Rick Howard: Spelled: supply as in to furnish, chain is in a series of objects, and attacks as in to set upon in a hostile or aggressive way.

Rick Howard: Definition: Also known as a third-party attack or a value-chain attack, advisory groups gain access to a targeted victims network by first infiltrating a business partner's network that has access to the victim's systems or data.

Rick Howard: Example sentence: Supply chain attacks expose the following gap in a company's cyber defenses, an organization's defensive controls are only as strong as those of the weakest links in the supply chain.

Rick Howard: Origin and context: One key step to the intrusion kill chain model occurs when cyber adversaries seek to compromise an initial endpoint in order to establish a beachhead somewhere within the victim's network. From there, they can conduct follow-on operations like privilege escalation, lateral movement, or data exfiltration. But establishing the beachhead is key. The adversaries can either go directly at the victim or they can come sideways by first compromising a partner's network that has access. One of the first known supply chain attacks was the breach of the Target retail chain in 2014. The attackers first compromised Target's HVAC vendor, Fazio Mechanical Services, and used their accounts to legitimately log into the Target's infrastructure. The attackers were able to steal personal identifiable information, or PII, and financial information impacting 70 million customers and 40 million debit and credit cards. The SolarStorm adversary campaign is a recent supply chain attack where the hackers compromised the software update mechanism of the SolarWinds Orion network management platform. 18,000 SolarWinds customers legitimately downloaded the software that contained the backdoor code that allowed the adversary group UNC2452 to use it as a beachhead.

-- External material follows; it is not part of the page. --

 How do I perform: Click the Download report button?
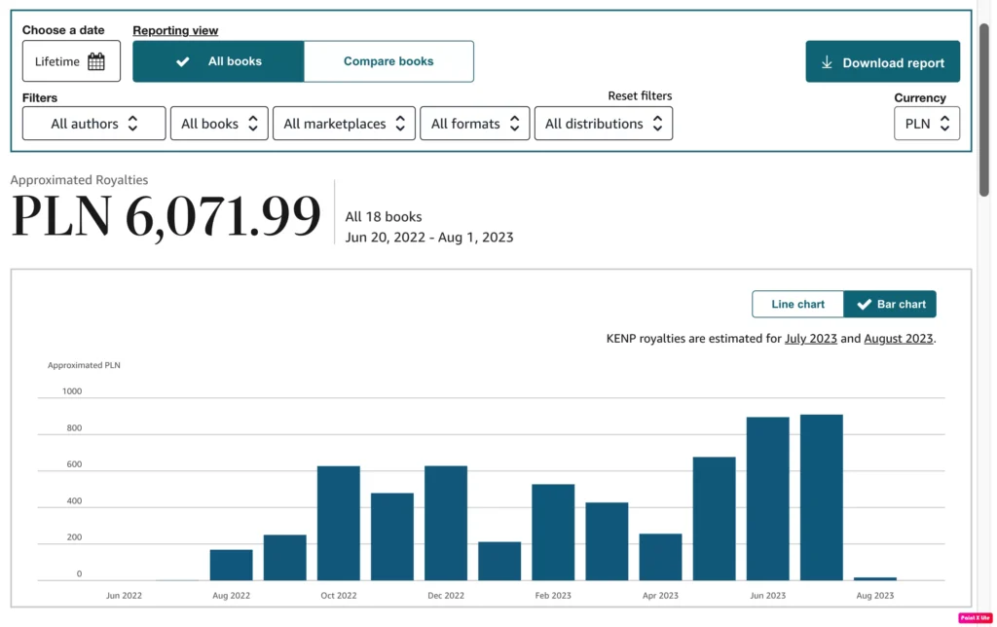pyautogui.click(x=882, y=61)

Rick Howard: Nerd reference: According to David Sanger, in his 2018 Cybersecurity Canon Hall of Fame book, "The Perfect Weapon: War, Sabotage and Fear in the Cyber Age," President Bush authorized a SolarStorm-styled attack campaign codenamed "Operation Quantum" against the Chinese firm Huawei. Huawei is a multinational technology company headquartered in Shenzhen, China, that designs, develops and sells telecommunications equipment and consumer electronics worldwide. The US-designed Operation Quantum to be a multi-pronged cyber operation, to "bore a way deep into Huawei’s hermetically sealed headquarters, crawl through the company's networks, understand its vulnerabilities, and tap the communications of its top executives." They wanted to "exploit Huawei’s technology so that when the company sold equipment to other countries, including allies like South Korea and adversaries like Venezuela, the NSA could roam through those networks unopposed."